Pour présenter une image plus complète des micro-organismes marins, et attirer l’attention, rien de tel que l’esthétique du plancton. À ce titre, l’équipe met au point un planctonscope qui permettra aux planctonautes d’observer directement les échantillons recueillis. L’objectif du planctonscope est d’aider le public à établir un lien tangible avec ces formes de vie extraordinaires, et de générer une banque mondiale d’images et de films sur le plancton, pour compléter les informations génétiques et génomiques recueillies dans les laboratoires océanographiques.

La science des seatizen

Devenir Planktonaute ? Noan Le Bescot explique « le recrutement des seatizen débutera une fois le kit d’échantillonnage de P2 mis au point. Celui-ci comprendra la planctobox (incluant le mini-HSN, le planctonscope, et le matériel servant à stocker les échantillons d’ADN et à enregistrer des paramètres océanographiques contextuels). Les bénévoles, les familles et toute personne souhaitant naviguer et participer à ce projet peuvent le contacter directement par le biais du site Internet ».
Au cours de leur navigation, les participants immergent le mini-HSN pendant environ 30 minutes. Ils collectent ainsi « une soupe de plancton », composée d’eau de mer et de milliards de micro-organismes. La procédure de filtration et de préservation a été revue suite à la phase pilote et conserve désormais l’ARN en complément de l’ADN, permettant ainsi d’obtenir un répertoire de gènes plus complet. Après prélèvement d’un échantillon du mini-HSN, l’outil de filtration fourni permet de séparer les micro-organismes de l’eau. Ceux-ci sont ensuite placés dans un tube rempli d’un soluté chimique non toxique, qui préserve l’information génétique du plancton, sans altération. Les tubes sont alors transportés au laboratoire pour analyse et séquençage.

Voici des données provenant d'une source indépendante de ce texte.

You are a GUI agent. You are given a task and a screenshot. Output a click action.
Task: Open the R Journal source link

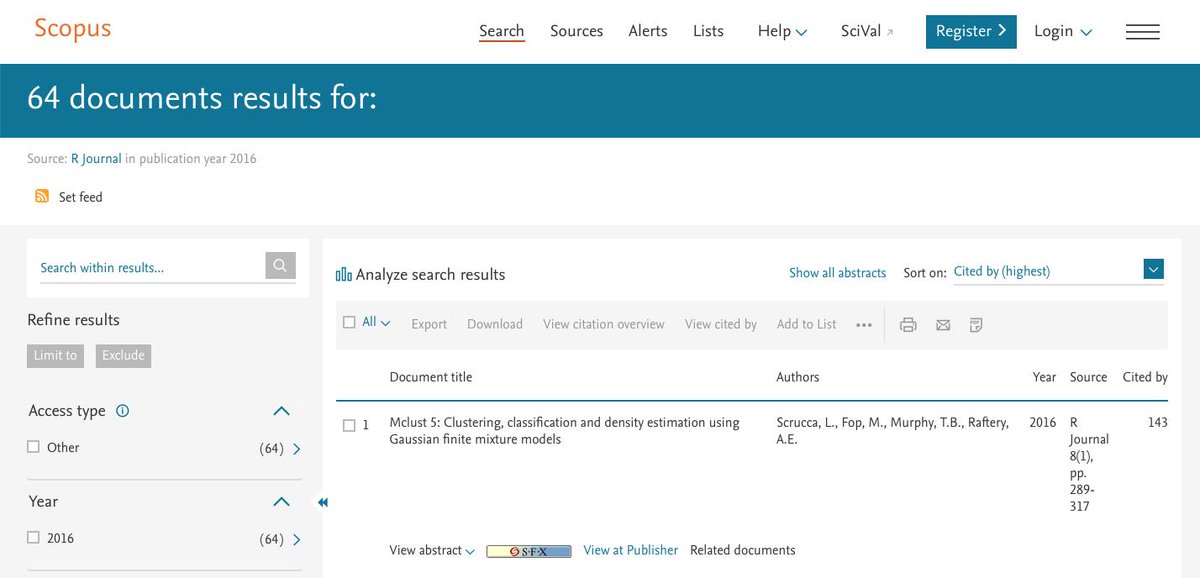pos(96,158)
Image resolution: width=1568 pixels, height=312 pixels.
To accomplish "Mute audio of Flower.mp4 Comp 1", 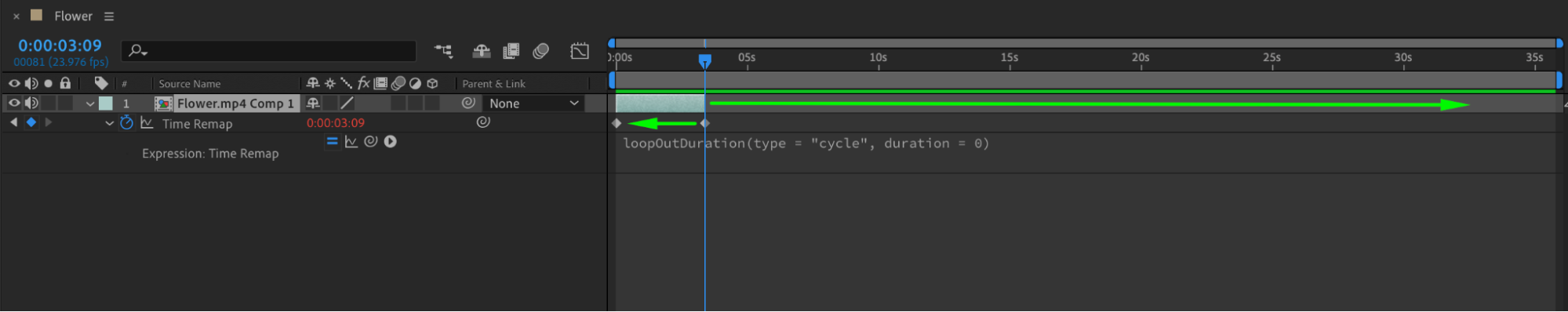I will click(31, 103).
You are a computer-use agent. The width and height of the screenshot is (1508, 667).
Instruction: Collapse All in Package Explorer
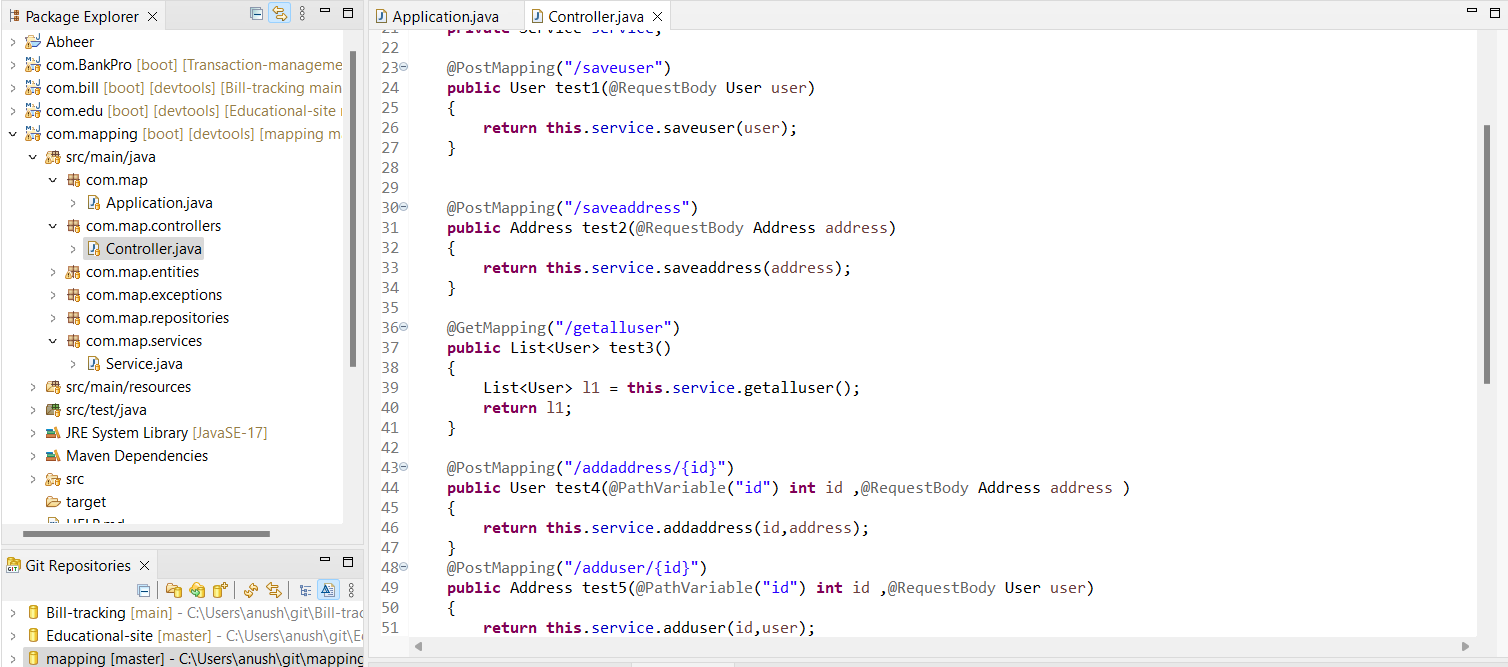click(258, 14)
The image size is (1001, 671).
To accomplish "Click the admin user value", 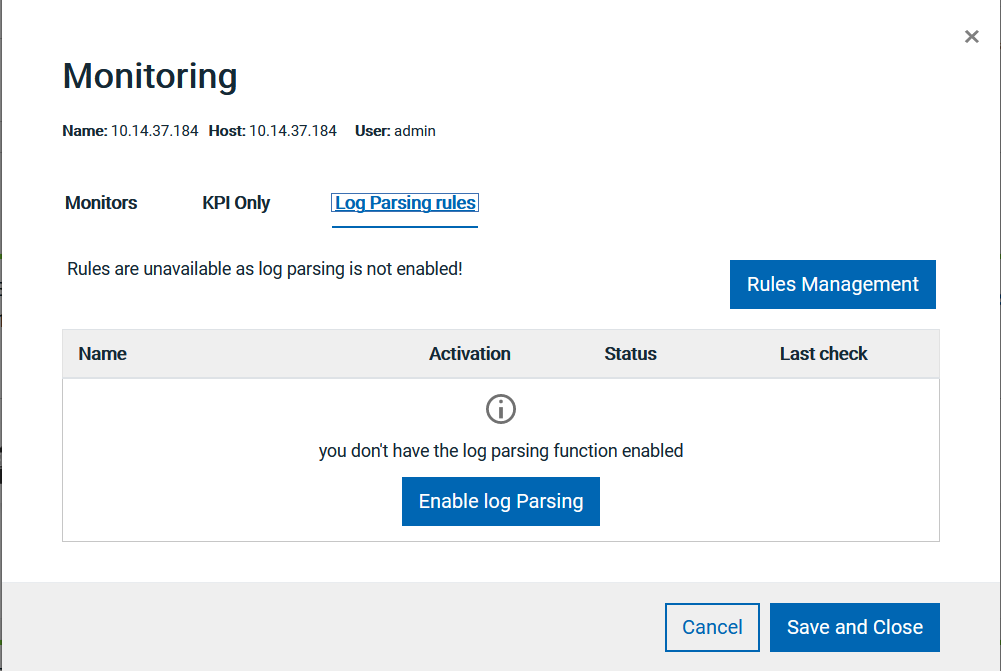I will [415, 131].
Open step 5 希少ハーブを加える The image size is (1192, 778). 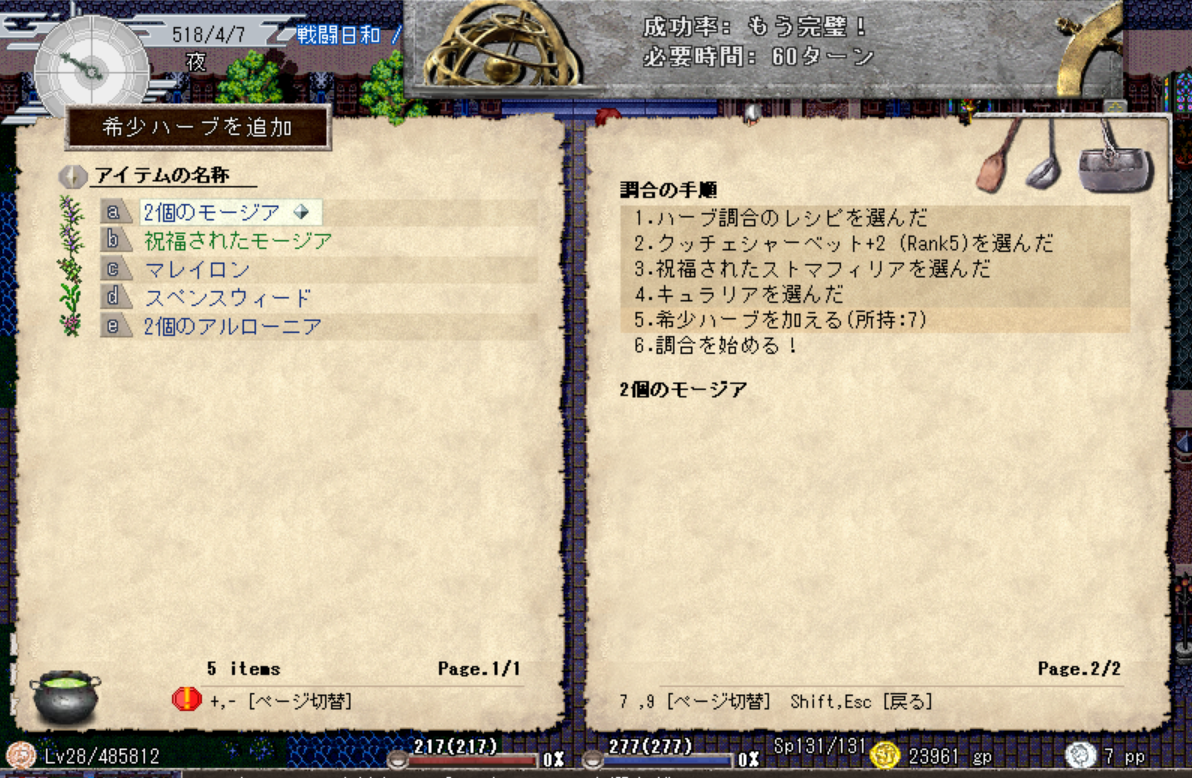[874, 319]
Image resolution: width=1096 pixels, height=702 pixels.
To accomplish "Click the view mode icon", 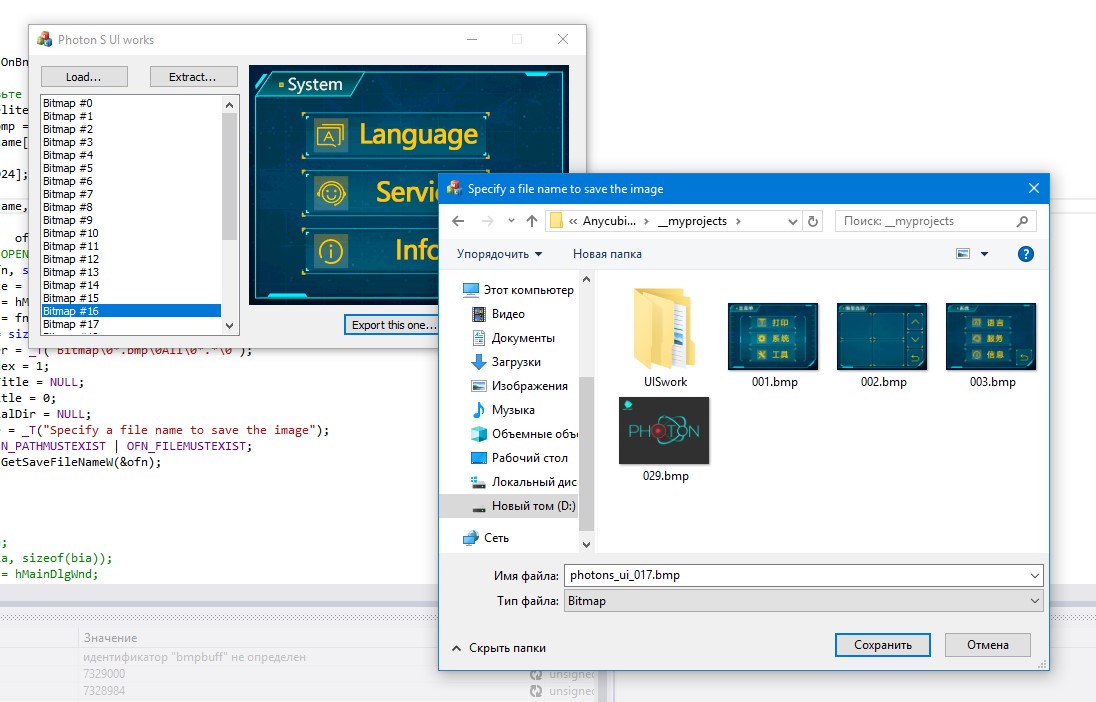I will (963, 254).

Noan Le Bescot et Colomban de Vargas_HSN_1 © Andreane Bellon de Chassy _ Fondation Tara ExpeditionsNoan le Bescot et Colomban de Vargas préparent le Filet à Haute Vitesse © Andreane Bellon de Chassy / Fondation Tara Expéditions

Appel à soutien pour équiper les voiliers

Plankton Planet est actuellement dans la phase d’appel à l’action, qui consiste notamment à lever les fonds nécessaires pour lancer la seconde phase de P2 en 2019-2020. Le kit d’échantillonnage final coûtera environ 1 000 €. L’objectif principal est d’étudier l’écologie du plancton océanique le long des routes et des boucles de navigation classiques. Dans un premier temps, 30 à 50 kits seront assemblés et distribués aux planctonautes naviguant entre la Californie et Tahiti ou Hawaii. Un objectif à long terme est de collaborer avec les organisateurs de manifestation susceptibles de remettre kits et protocoles d’échantillonnage aux participants au cours de leur voyage.

Plankton Planet a la très grande ambition d’échantillonner les micro-organismes à l’échelle planétaire au moyen d’outils scientifiques simples et faciles à utiliser, et grâce à la volonté des navigateurs.